A Video Leak Reveals the Use of Rape as Torture in Russian Prisons

A Video Leak Reveals the Use of Rape as Torture in Russian Prisons

A Video Leak Reveals the Use of Rape as Torture in Russian Prisons

Footage of sexual assaults against incarcerated individuals in Russia shows the glaring need to combat such violence around the world.


Content warning: This article discusses torture and sexual assault in prison and includes graphic descriptions.

They told me to take [their genitals] into my mouth, to suck,” an inmate from one of Russia’s correctional colonies told Novaya Gazeta in a recent interview. “They would say: If you don’t—we’ll burn you and blame [your death] on a heart attack. At night, I mostly cried from emotional rather than physical hurt.”

The anonymous inmate, who was raped by his fellow inmates at the incitement of law enforcement personnel, hasn’t been the only victim of sexual abuse in Russian detention facilities. On October 5, the human rights group Gulagu.net published footage of torture and sexual abuse in multiple Russian prisons. Gulagu.net says it has 40 gigabytes of clips, documents, and pictures of incarcerated individuals being raped and tortured. A former inmate, Vladimir Osechkin, leaked the files after working as an IT specialist and coder on the CCTV networks inside the Federal Penitentiary Service’s Regional Tuberculosis Hospital No. 1. Upon his release, Osechkin smuggled out a USB drive with more than a thousand videos and gave it to Gulagu.net, which started to release clips this month.

Sexual abuse as a means of torturing inmates for information or for the authorities’ sadistic pleasure isn’t just an issue in Russia. Jen Modvig’s World Health Organization’s report on violence, sexual abuse, and torture in prisons estimated that about 20 percent of inmates suffer sexual violence at the hands of other inmates and about 25 percent do so at the hands of the authorities. Modvig’s report relies on the 1996 WHO analysis of violence in correctional facilities. The United States–based Just Detention International, a campaign aiming to bring prisoner-survivors into the #MeToo movement, describes the prevalence of sexual abuse use as torture in detention facilities as a “global human rights crisis.” Many remember that CBS published photographs of abuse inside the Abu Ghraib prison in Iraq obtained by a whistleblower in 2004.

The Russian leak is a terrifying case study of the ways sexual torture can be used inside a prison system. The videos show humiliating rituals, inmates being forced to abuse other inmates, and authorities raping the prisoners to make them incriminate themselves or for information. In some cases, the officers rape one inmate to scare others into submission.

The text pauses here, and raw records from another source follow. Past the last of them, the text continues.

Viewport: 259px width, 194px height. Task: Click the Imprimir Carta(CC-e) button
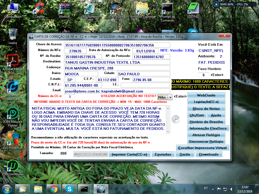130,154
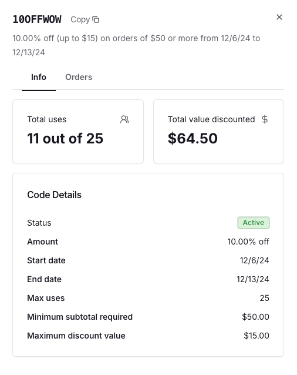Close the coupon details panel
This screenshot has width=297, height=375.
(279, 17)
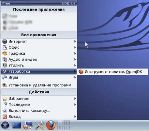
Task: Click the KDE star launcher button
Action: click(x=5, y=125)
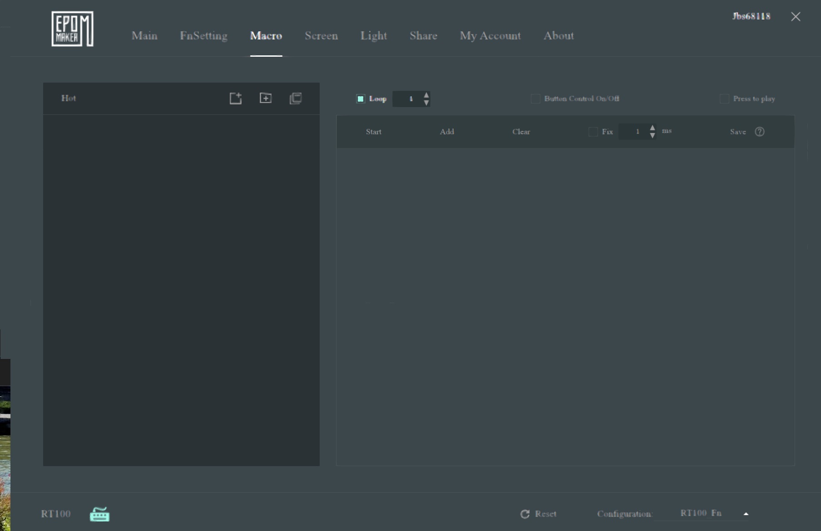This screenshot has width=821, height=531.
Task: Click the Epomaker logo
Action: [x=72, y=29]
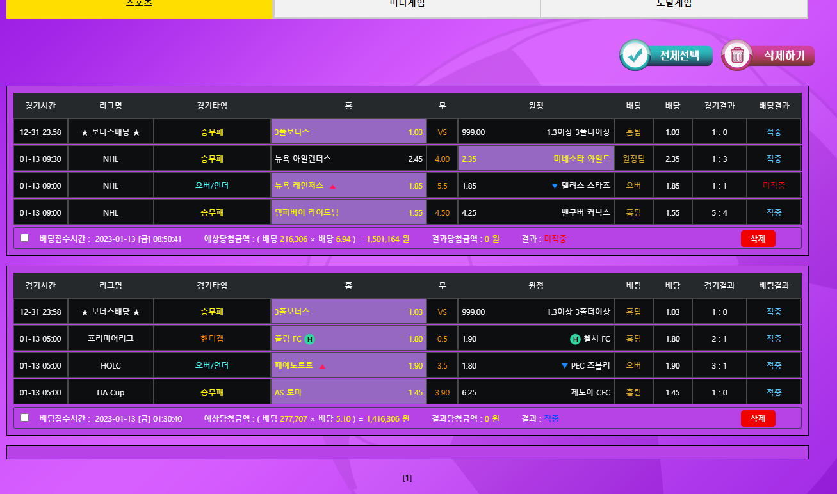Click green H badge next to 풀럼 FC
837x494 pixels.
pos(309,339)
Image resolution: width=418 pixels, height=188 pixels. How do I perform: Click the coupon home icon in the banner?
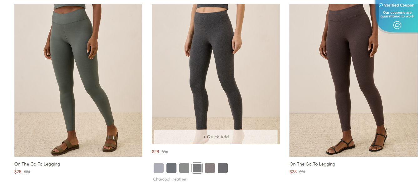tap(397, 25)
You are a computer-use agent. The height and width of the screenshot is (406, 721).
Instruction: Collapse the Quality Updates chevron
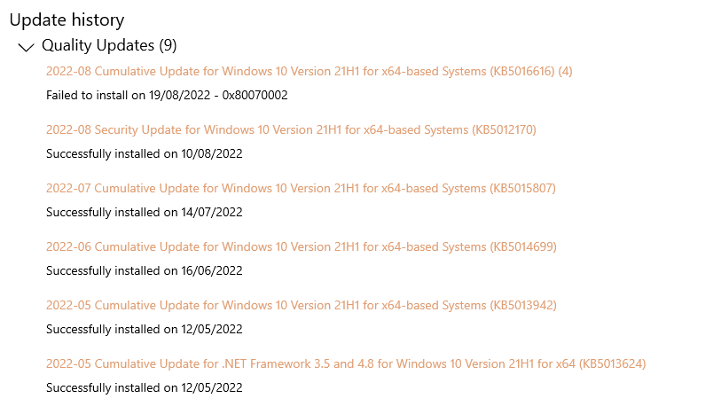click(27, 47)
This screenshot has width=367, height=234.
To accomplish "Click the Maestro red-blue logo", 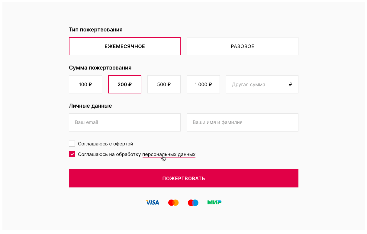I will (x=193, y=203).
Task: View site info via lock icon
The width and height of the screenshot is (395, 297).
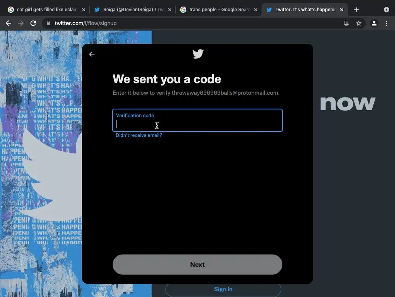Action: [49, 23]
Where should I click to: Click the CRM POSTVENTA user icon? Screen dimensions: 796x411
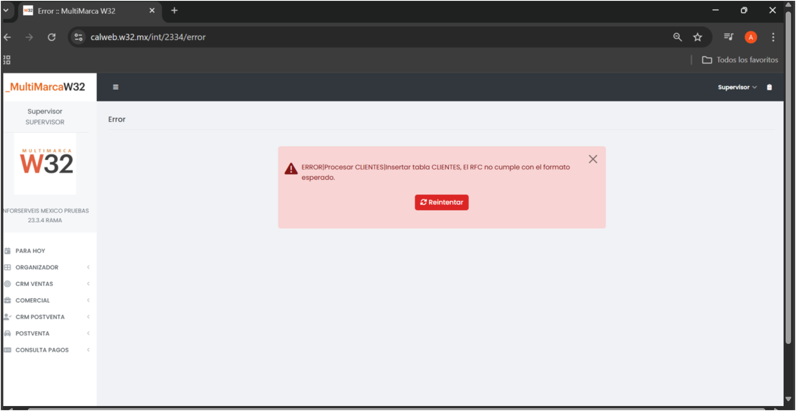click(7, 317)
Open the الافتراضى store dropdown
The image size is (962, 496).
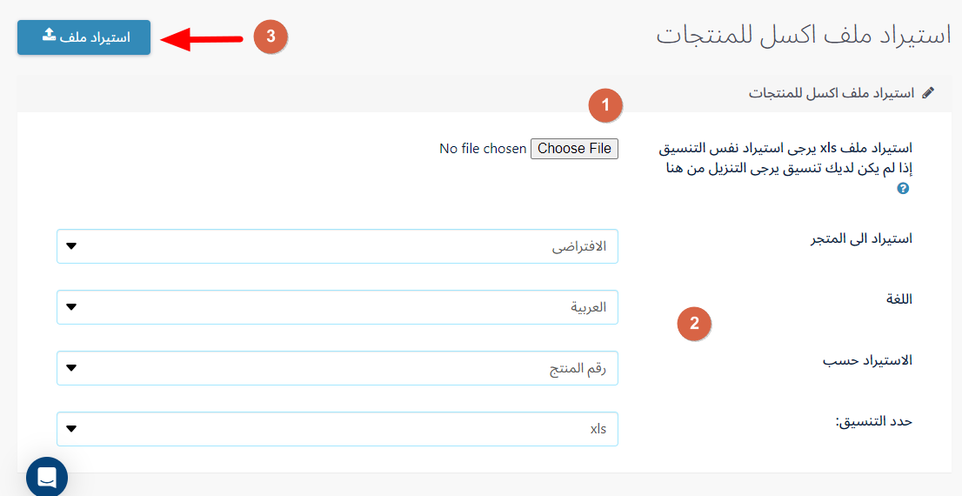tap(337, 246)
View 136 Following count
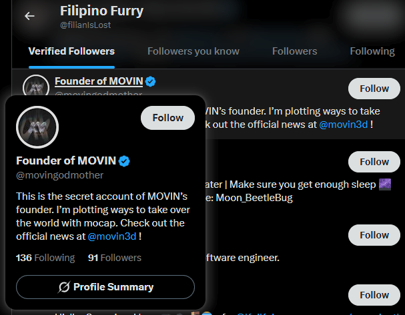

One man who was incarcerated described the way he was put in a dress and makeup, forced to go to the women’s restroom and sit on the toilet while peeing, and raped. He wasn’t being asked for anything—just mocked by Russia’s Correctional Colony No. 15 administration for seemingly no reason.

“They undressed me, took me into a bathroom, shaved off my brows and hair,” he told Novaya Gazeta. “They would put me in a dress…. They would force me to shove up my anus rolled up stack of A4 papers wrapped in a plastic bag. It wouldn’t fit. It bled. My head would then start spinning. They would stand there and yell, ‘Go on, bitch, shove it in, faggot, if you can’t—we’ll put a 1.5-liter bottle in there.’ I pushed it all the way in.” 

Videos on the Gulagu.net show inmates forced to hold each other’s genitals, masturbate each other, and perform oral sex on other inmates or the authorities. Many were raped and gang-raped by law enforcement until they signed confessions, regardless of their actual involvement in the crime.

The effects of rape in custody are not just physical. According to Christopher J. Einolf, a former legal advocate for survivors, short-term effects of sexual torture include “shock, denial, fear, confusion, anxiety, shame and guilt, and distrust of others.” Long-term effects appear more extensive, ranging from “depression, generalized anxiety” to “suicide, diminished interest in or avoidance of sex, low self-esteem, and self-blame.” In a 1993 research paper, researchers Stuart Turner and Caroline Gorts-Unsworth argue that sexual abuse has a greater psychological impact on an inmate than any other form of torture. They write that it’s the hardest to categorize in medical terms and often leads to questioning the “purpose of existence itself.” 

What needs to happen to eliminate sexual torture not just in Russia but everywhere? First, we need to end “regular” torture. Governments often treat prison facilities as de facto lawless zones. Some law enforcement agents explore their sadistic inclinations through tormenting helpless detainees. Others try to fulfill a quota of confessions by beating them out of inmates. Stopping torture in prisons has to be one of the key focuses of our society’s fight for human rights and dignity. 

Second, the public needs to know about the abuses and to keep the pressure on politicians and governments. After Gulagu.net released the videos, the government launched an investigation into the horrifying events. Whether the inquiry leads anywhere may depend on how well the international community pays attention.